• TEXTAUSZUG:
┏━━
Nachdem Sie dann so tief in dieser Zeit gegraben haben: Wie hat sich Ihre Sicht darauf verändert?
Fundamental! Die Nachkriegszeit wird ja immer wahnsinnig schwarzgemalt: nur Elend, nur Hunger, nur Frost. Daneben gab es aber auch ganz viel Spaß und Lachen und beides hängt unmittelbar zusammen. Dieses Gefühl überlebt zu haben und auch die Allgegenwärtigkeit des Todes, die es ja immer noch gab, führten dazu, dass man jede Stunde, die einem geschenkt wurde, richtig feierte. Es gab natürlich auch Leute, die ihr Leben lang traumatisiert und deprimiert waren, aber es gab sehr viele, die aus dem Chaos einfach das Beste machen wollten. Die waren froh, dass die Nazis weg waren, dass der Krieg vorbei war. „Endlich wieder Leben!“ hieß die Parole.
Diese Aspekte scheinen in der Geschichtsschreibung generell eher ausgelassen zu werden. Warum ist es wichtig, diese Zeit zu erforschen und zu thematisieren?
Das gehört einfach zur DNA der Bundesrepublik. Wenn man verstehen will, wie dieses Land so tickt und warum es so geworden ist, wie es jetzt ist, dann sind diese Jahre ganz entscheidend – besonders die ersten drei bis fünf.
Bei der Lesung hat sich ein bisschen der Eindruck eingestellt, die Deutschen seien ein gehorsames Volk. Auch, dass sie der Ethik beim korrekten „fringsen“ (= Kohle klauen) so viel beimessen, obwohl man ja meinen könnte, in der NS-Zeit sei sämtliche Ethik verloren gegangen.
Das stimmt, diese Deutschen sind sehr, sehr autoritätshörig. Und sie sind es schlimmer als je zuvor in der NS-Diktatur geworden. In der Anarchieerfahrung der Nachkriegszeit wird es dann notwendig, die individuelle Ethik in einem Prozess wieder auszubilden, wo man sich vor sich selbst verantworten muss. Das ist tatsächlich eine Aufgabe, die die Frauen früher meistern mussten und, die sie den Männern voraushaben. Ich habe mir das nie so klargemacht, aber es war tatsächlich ein Riesenproblem für die Eltern, wenn ein Hitlerjunge mit diesen Flausen im Kopf und diesem aufgeblasenen Ego nach Hause kommt! Der musste erstmal geerdet werden. Da haben die Frauen schon in der späten NS-Zeit eine Menge zu reparieren gehabt und haben so eine Menge geleistet.
Apropos Frauen: Sie haben gesagt, die 50er Jahre seien gar nicht so sexistisch gewesen, wie man das vielleicht von Werbungen aus der Zeit kennt. Andererseits könnte man die damalige Gesetzgebung als Zeichen der Restauration patriarchaler Werte sehen, oder?
┗━━
• DATEN ZUR AUSWERTUNG:
┏━━
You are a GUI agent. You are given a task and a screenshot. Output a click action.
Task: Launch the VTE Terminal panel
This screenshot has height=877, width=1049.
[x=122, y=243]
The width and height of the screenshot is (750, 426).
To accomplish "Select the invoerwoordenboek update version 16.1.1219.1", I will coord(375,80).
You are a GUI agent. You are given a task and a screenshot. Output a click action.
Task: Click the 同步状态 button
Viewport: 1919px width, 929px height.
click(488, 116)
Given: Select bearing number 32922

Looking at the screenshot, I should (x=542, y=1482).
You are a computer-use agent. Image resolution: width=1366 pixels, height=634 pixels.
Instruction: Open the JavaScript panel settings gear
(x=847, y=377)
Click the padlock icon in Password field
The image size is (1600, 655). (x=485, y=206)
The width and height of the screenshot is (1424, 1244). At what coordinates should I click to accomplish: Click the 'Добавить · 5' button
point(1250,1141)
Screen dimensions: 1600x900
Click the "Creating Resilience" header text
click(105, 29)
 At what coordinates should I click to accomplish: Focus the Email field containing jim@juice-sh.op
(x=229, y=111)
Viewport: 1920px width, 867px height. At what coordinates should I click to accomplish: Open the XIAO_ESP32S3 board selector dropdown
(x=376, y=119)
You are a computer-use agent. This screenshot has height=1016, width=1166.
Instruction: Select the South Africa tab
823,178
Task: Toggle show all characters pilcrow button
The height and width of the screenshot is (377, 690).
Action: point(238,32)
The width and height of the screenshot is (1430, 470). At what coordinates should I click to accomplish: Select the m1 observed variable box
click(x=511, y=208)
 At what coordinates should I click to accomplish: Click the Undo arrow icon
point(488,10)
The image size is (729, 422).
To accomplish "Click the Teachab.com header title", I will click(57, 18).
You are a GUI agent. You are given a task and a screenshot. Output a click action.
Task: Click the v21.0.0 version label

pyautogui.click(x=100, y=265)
┗━━
• ARBEITSAUFTRAG:
Gib aus dem Interview über die Nachkriegszeit oben alles von „Das stimmt, diese“ bis hinunter zu „eine Menge geleistet.“ wortgetreu wieder.

• LÖSUNG DER AUFGABE:
Das stimmt, diese Deutschen sind sehr, sehr autoritätshörig. Und sie sind es schlimmer als je zuvor in der NS-Diktatur geworden. In der Anarchieerfahrung der Nachkriegszeit wird es dann notwendig, die individuelle Ethik in einem Prozess wieder auszubilden, wo man sich vor sich selbst verantworten muss. Das ist tatsächlich eine Aufgabe, die die Frauen früher meistern mussten und, die sie den Männern voraushaben. Ich habe mir das nie so klargemacht, aber es war tatsächlich ein Riesenproblem für die Eltern, wenn ein Hitlerjunge mit diesen Flausen im Kopf und diesem aufgeblasenen Ego nach Hause kommt! Der musste erstmal geerdet werden. Da haben die Frauen schon in der späten NS-Zeit eine Menge zu reparieren gehabt und haben so eine Menge geleistet.